Tarey is no stranger to the world. He was born in Mogadishu, the son of a Somali diplomat. He spent a good part of his youth in the Arabian Peninsula and in India before arriving as an asylum seeker in Columbus.

That’s where he got involved in photography. He loved the craft, but more than just taking photos, he wanted to use his art to help people.

Tarey he said he was “jealous” of the way European immigration was documented, but little is known about new refugees and immigrants from Africa like himself.

At first that was documenting the Somali refugee community in Columbus, then to camps in east Africa and in Greece to visit others who have fled their homes.

He uses a 4 by 5 sheet camera and makes black and white prints. This technology, he said, dates back to the American Civil War, so he knows it will last. Digital technology comes and goes. He doubts the staying power of the millions of images on Facebook and Instagram.

He wants his work to last. He saves all the odds and ends from his travels, but the most important element are his photographic negatives.

He works with a camera decades old. So old, refugees suggest that they should collect money to buy him a new camera. He also carries a Polaroid camera. He uses that for reference prints and to have a photo to give to his subjects. “I never hold things back.”

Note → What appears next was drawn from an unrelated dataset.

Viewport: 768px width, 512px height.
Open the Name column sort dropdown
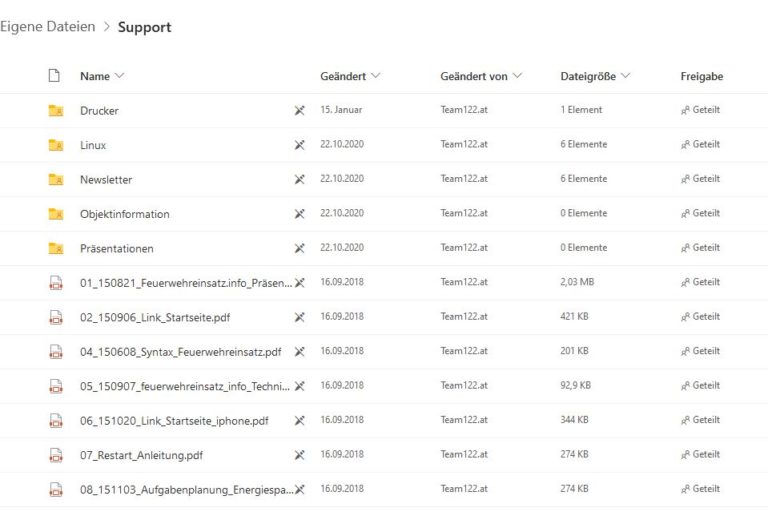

Refugees will invite him to share a meal with them. They want to hear his story as a Somali in America.

“This person is offering me everything they have. It’s the most humbling experience you can imagine,” Tarey said. “People who have the least offer you the most.”

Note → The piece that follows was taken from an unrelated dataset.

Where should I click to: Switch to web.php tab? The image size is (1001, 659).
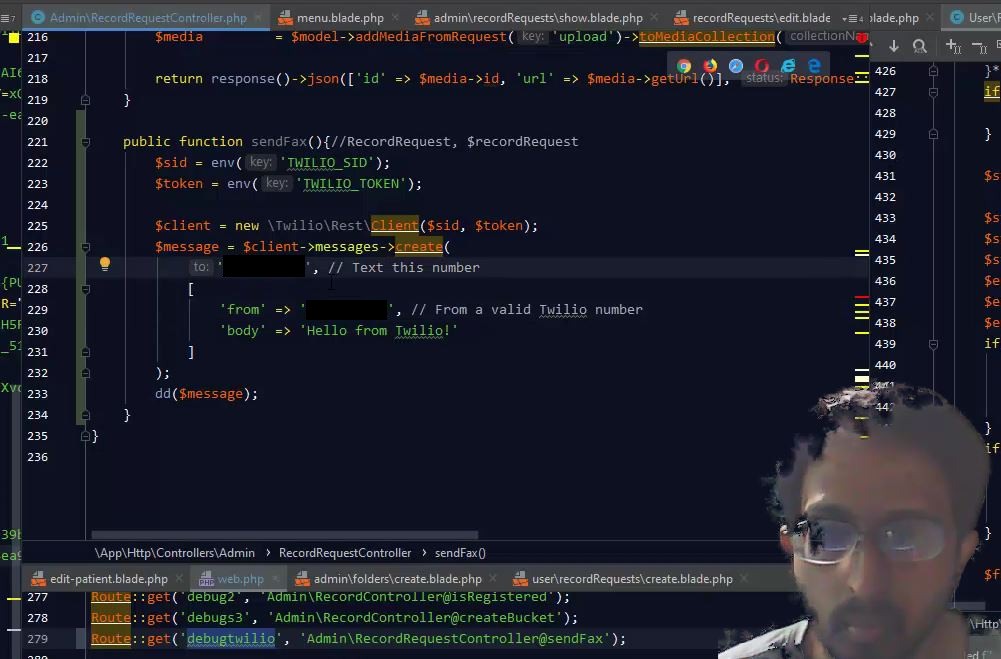click(x=240, y=579)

The living conditions are harsh in the camps he visited.

In Greece he traveled 2000 kilometers to various camps. The refugees have crossed seas, walked great distances, and evaded authorities. Now they are kept in old Army camps, along mountain sides.

Tarey said the winter weather in Greece is like it is in Ohio. Yet people, including children, live in tents with no heat. “It really is the roughest place you can ever imagine.”

In east Africa, the temperatures reach 115 degrees and the air is filled with dust. “It is an extremely miserable life.”

In the camps there’s little access to education, and finding water or what few necessities are available requires walking for miles.

Still, he said, thanks to the United Nations High Commission on Refugees, the camps are safe.

Tarey does not linger on the squalor of the camps. The eyes and expressions of his subjects dominate each frame. They tell the story. The sparest details are shared on the cards. Those can be harrowing. People with nothing but the clothes on their backs, orphans left adrift in the camps, and girls afraid of being forced into marriages.

“I want you to get to know the refugees and know more about them,” the photographer said. And he wants people who visit the show to talk to politicians about the positive impact refugees can have and “how they change our lives.”